## ИСХОДНЫЙ ТЕКСТ
■ ■ ■ ■ ■ ■ ■

То был 1988 год, а моему отцу было семьдесят шесть. После его смерти наша семья «отсидела шиву» – это такое традиционное семидневное поминовение, когда три раза в день молишься и не выходишь из дома. Всю свою жизнь я проболтал с ним у нас в гостиной, а теперь сидел в этой же гостиной, где отец остался лишь памятью, и я знал, что больше никогда с ним не поговорю. Благодаря проделанному человечеством интеллектуальному пути я знал, что его атомы все еще существуют, и так будет всегда, но понимал я и то, что, хоть атомы его и не умерли с ним вместе, они рассеются. Их соединение в одно существо, которое я знал как моего отца, распалось и более никогда не случится, если не считать тени в моем сознании и в сознании других, кто его любил. И я знал, что через несколько десятков лет то же случится и со мной.

■ ■ ■ ■ ■ ■ ■

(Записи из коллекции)

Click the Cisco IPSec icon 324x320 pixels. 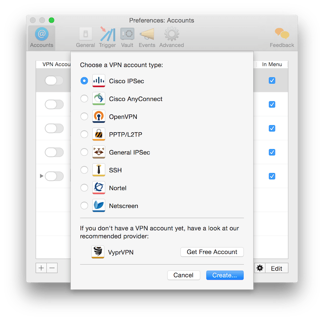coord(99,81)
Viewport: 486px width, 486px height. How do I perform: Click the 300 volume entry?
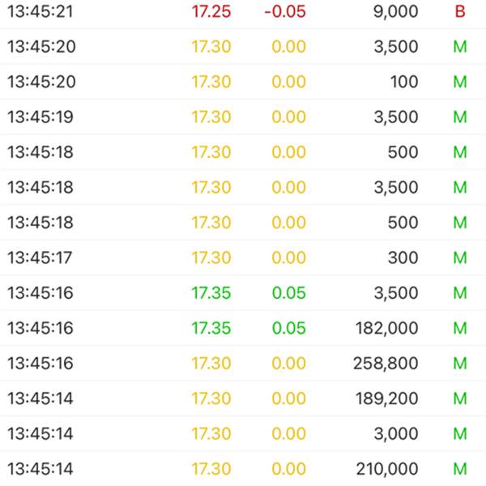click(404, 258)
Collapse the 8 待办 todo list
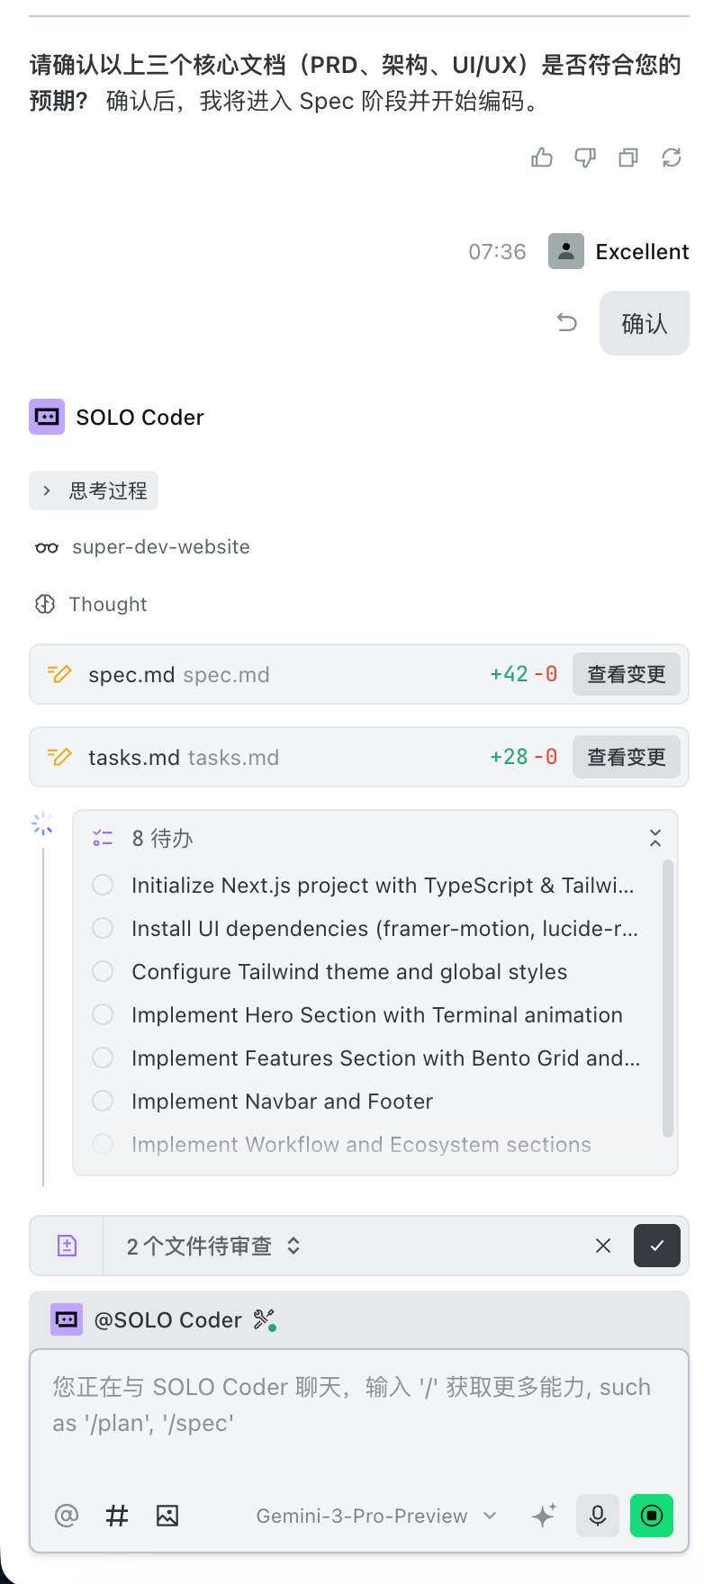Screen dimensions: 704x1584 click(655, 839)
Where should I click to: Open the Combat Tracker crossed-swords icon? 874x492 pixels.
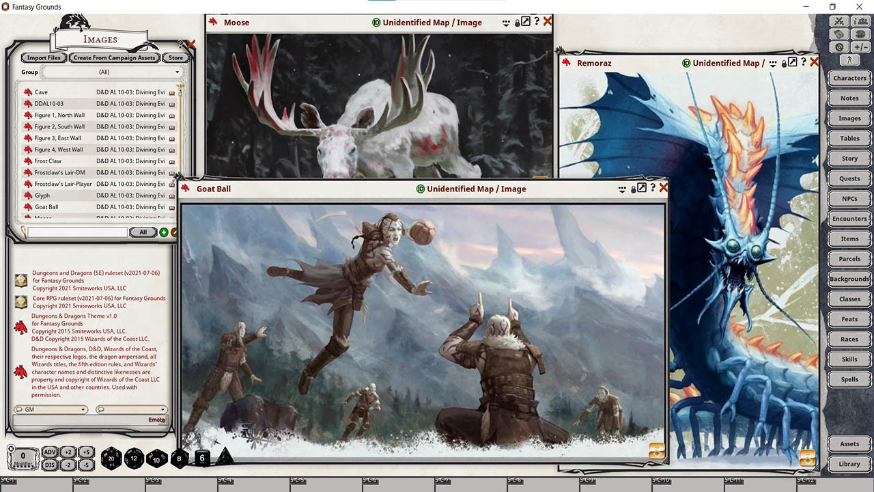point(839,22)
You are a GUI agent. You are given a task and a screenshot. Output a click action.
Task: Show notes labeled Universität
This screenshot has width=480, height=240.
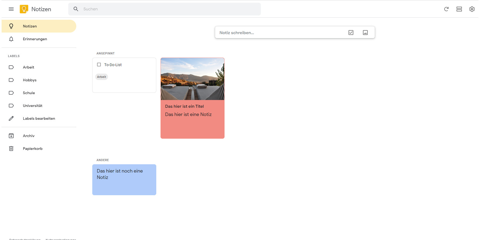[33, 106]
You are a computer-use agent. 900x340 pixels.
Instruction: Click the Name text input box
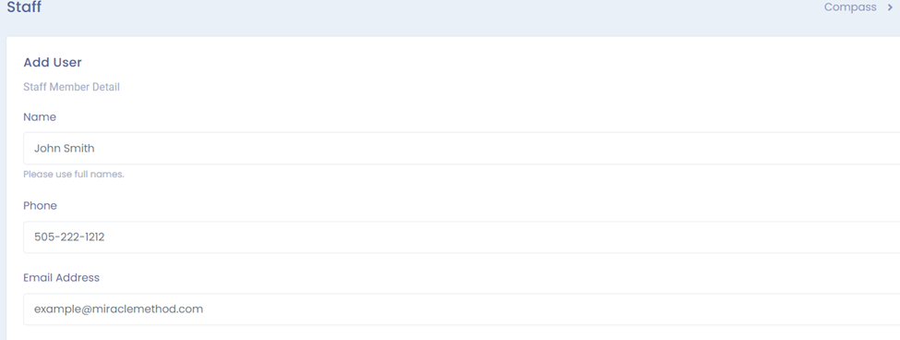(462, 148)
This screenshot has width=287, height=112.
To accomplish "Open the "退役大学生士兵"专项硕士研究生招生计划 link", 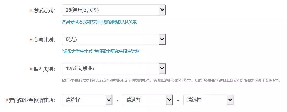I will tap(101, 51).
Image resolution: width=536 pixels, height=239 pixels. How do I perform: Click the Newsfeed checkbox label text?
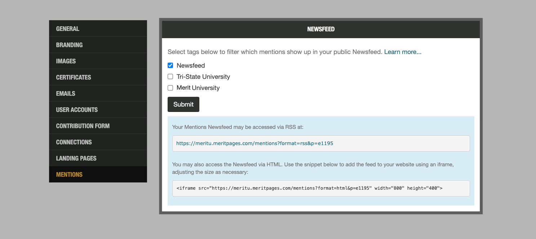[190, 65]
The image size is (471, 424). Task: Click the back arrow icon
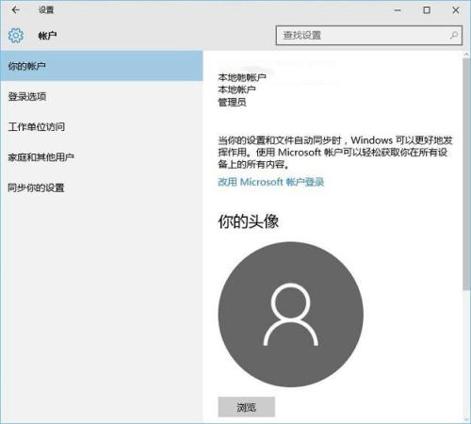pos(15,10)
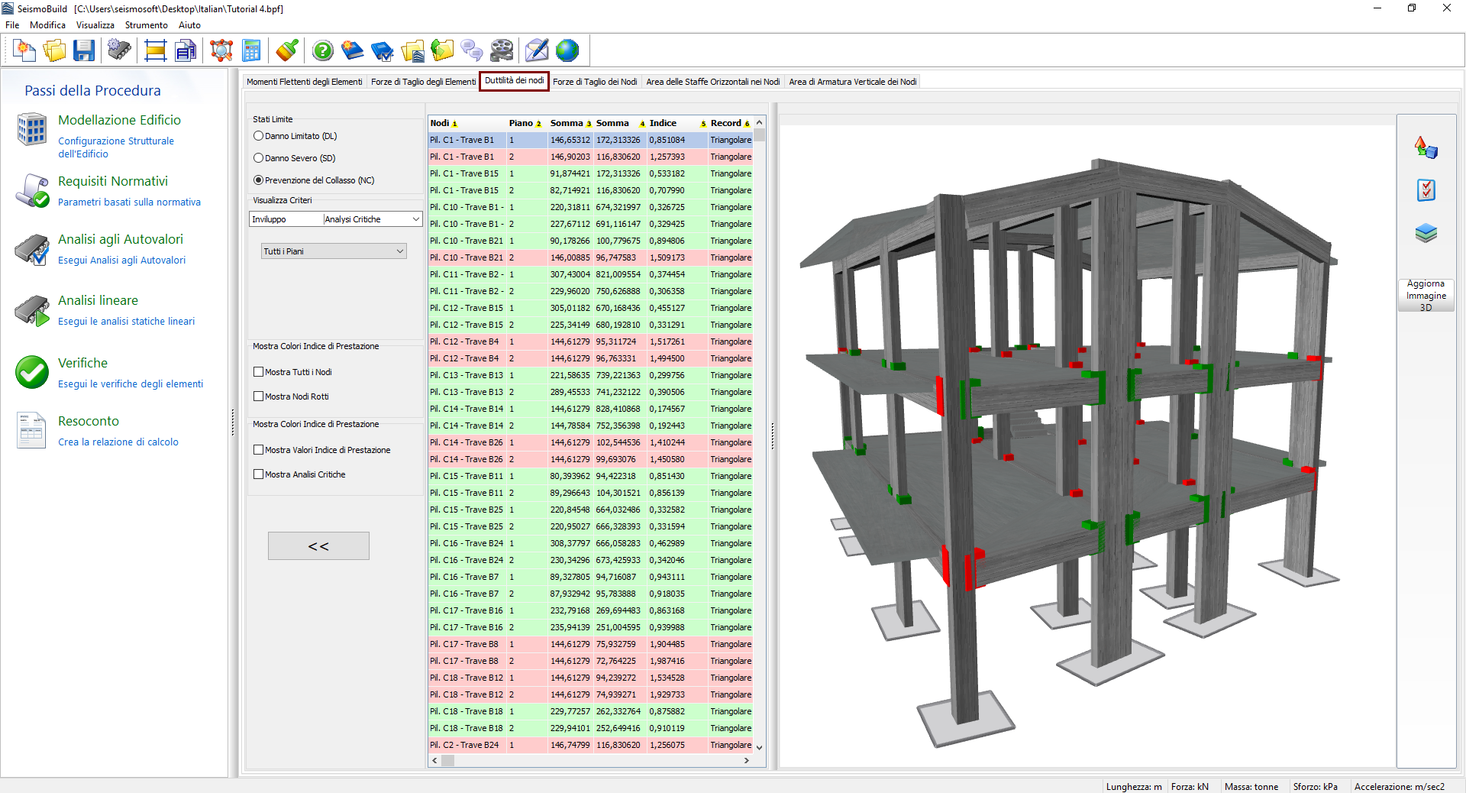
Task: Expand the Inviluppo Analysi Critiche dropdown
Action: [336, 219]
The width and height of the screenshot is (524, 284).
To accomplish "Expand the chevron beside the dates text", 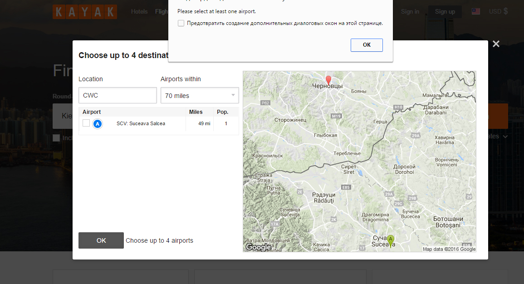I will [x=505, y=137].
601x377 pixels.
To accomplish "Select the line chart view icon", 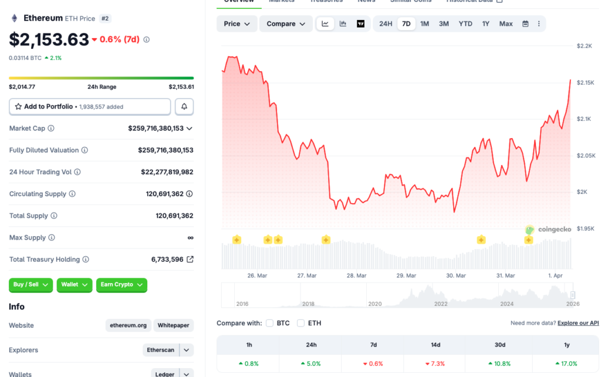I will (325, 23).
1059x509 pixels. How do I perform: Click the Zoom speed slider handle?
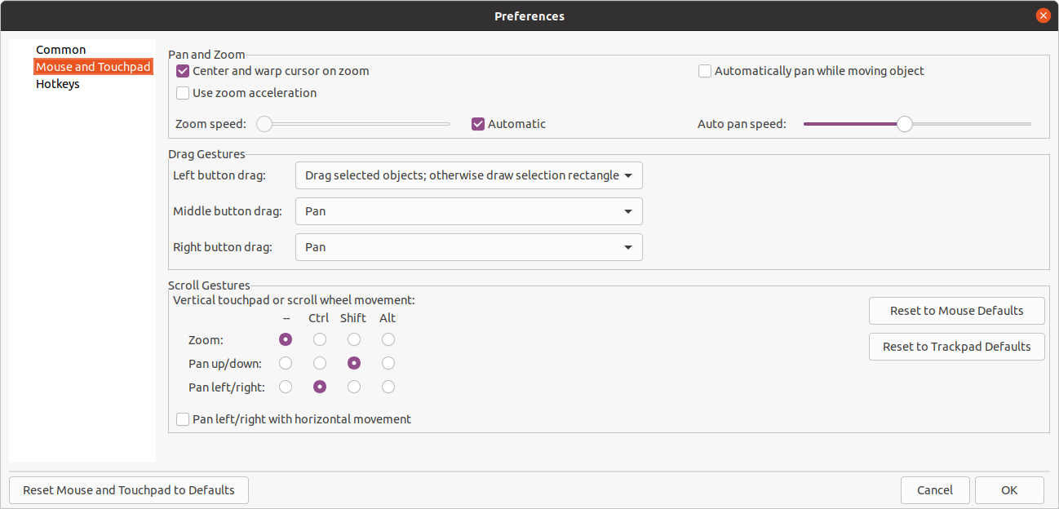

■ ■ ■ ■ ■ ■ ■

## ЧТО СДЕЛАТЬ
1. Сократите абзац исходного текста, начинающийся словами «То был 1988 год», сохранив его главные факты.
2. Ответьте по исходному тексту:
(a) Сколько лет было отцу в 1988 году?
(b) Сколько дней длится поминовение, которое в тексте называется «шива»?
(c) В какой комнате рассказчик всю жизнь разговаривал с отцом?
3. Продолжите исходный текст о смерти отца, начав сразу после его последнего предложения.

## ОТВЕТЫ
1. В 1988 году отец рассказчика умер в возрасте семидесяти шести лет. Семья «отсидела шиву»: семь дней поминовения, молитва три раза в день, без выхода из дома. Рассказчик сидел в гостиной, где всю жизнь разговаривал с отцом, и понимал, что больше никогда с ним не поговорит. Атомы отца продолжат существовать, но рассеются. Их соединение в того человека, которым был отец, больше не повторится и останется лишь тенью в сознании тех, кто его любил. Через несколько десятков лет то же ждёт и самого рассказчика.

2.
(a) Семьдесят шесть.
(b) Семь дней.
(c) В гостиной.

3.
К моему удивлению я понял тогда, что постигнутое мной в попытках разобраться в физическом мире не сделало меня бесчувственным – оно придало мне сил. Помогло преодолеть муку расставания, почувствовать себя не таким одиноким, потому что я – часть чего-то куда более великого. Оно открыло мне глаза на потрясающую красоту нашего бытия, сколько бы ни было отпущено нам лет. Мой отец, несмотря на то, что он так и не получил возможности поступить даже в старшие классы, тоже премного почитал устройство физического мира и очень им интересовался. Я как-то раз сказал ему в одном из наших разговоров в гостиной, что однажды напишу про это. Наконец, много десятилетий спустя, – вот она, эта книга.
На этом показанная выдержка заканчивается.